In most parts of the UK, a contract like this would have been given to a large construction company, almost certainly out of the area because no local firm could cope. However, that is not the way here, or indeed in most of France. Failure to get contracts placed locally would be end for the local mayor at the next election. Indeed if the school bread contract doesn’t go to the local baker, that would probably be enough to finish their political career, never mind a contact like this which, based on standard prices, must be around €4million.
This contract has been broken into 21 lots, and with the exception of the Economist (Cost Accountant) who is based a whole 60 miles away, all the other contractors who will do the work on-site are within a 15 mile radius.

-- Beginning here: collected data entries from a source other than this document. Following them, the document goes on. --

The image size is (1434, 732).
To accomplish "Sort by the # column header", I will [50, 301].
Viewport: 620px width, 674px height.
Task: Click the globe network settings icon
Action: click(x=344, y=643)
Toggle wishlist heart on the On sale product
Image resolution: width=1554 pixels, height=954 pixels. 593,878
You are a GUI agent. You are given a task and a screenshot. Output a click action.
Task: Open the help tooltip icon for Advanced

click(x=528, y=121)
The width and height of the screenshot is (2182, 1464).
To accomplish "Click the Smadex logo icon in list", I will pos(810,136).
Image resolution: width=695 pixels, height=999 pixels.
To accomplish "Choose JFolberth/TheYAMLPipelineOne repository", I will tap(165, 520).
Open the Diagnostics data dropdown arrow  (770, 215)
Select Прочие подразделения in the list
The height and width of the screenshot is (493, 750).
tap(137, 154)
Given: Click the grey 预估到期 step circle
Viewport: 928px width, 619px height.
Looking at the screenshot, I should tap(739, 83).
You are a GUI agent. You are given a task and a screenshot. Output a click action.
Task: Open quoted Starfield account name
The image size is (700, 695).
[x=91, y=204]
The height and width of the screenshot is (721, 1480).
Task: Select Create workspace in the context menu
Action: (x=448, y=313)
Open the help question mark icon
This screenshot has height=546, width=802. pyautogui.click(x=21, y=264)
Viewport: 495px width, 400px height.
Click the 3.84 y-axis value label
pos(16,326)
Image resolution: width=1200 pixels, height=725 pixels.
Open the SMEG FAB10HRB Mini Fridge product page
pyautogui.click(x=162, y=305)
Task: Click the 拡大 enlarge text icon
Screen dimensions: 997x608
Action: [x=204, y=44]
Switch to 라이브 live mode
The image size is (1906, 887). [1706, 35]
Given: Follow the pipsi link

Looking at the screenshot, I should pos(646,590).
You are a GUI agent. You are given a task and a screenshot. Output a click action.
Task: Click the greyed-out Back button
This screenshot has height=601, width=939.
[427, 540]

This simple technique of breaking down contracts into smaller parts (often known as salami slicing) is not new – John Maynard Keynes first coined the term “Local Multiplier Effect” in his 1936 book The General Theory of Employment, Interest and Money, which I first came across studying economics in the 1960s, and it was heavily promoted by CLES back in the 1990s when I was a local government Economic Development Officer in Cardiff.
Not only does this keep the actual cost of the contract, and the employment and the company’s profits within the local economy, but the local multiplier effect (estimated to be around 7 in today’s economy) keeps that money circulating 7 times in the local economy until it eventually leaks further away to buy goods and services from elsewhere. Thus, this €4million contract will give €28million boost to the local economy.
I’m not sure why it has taken so long to catch on, but it’s wonderful to see similar initiatives now being rolled out with CLES’s support by Preston Council, and widely known as the Preston Model.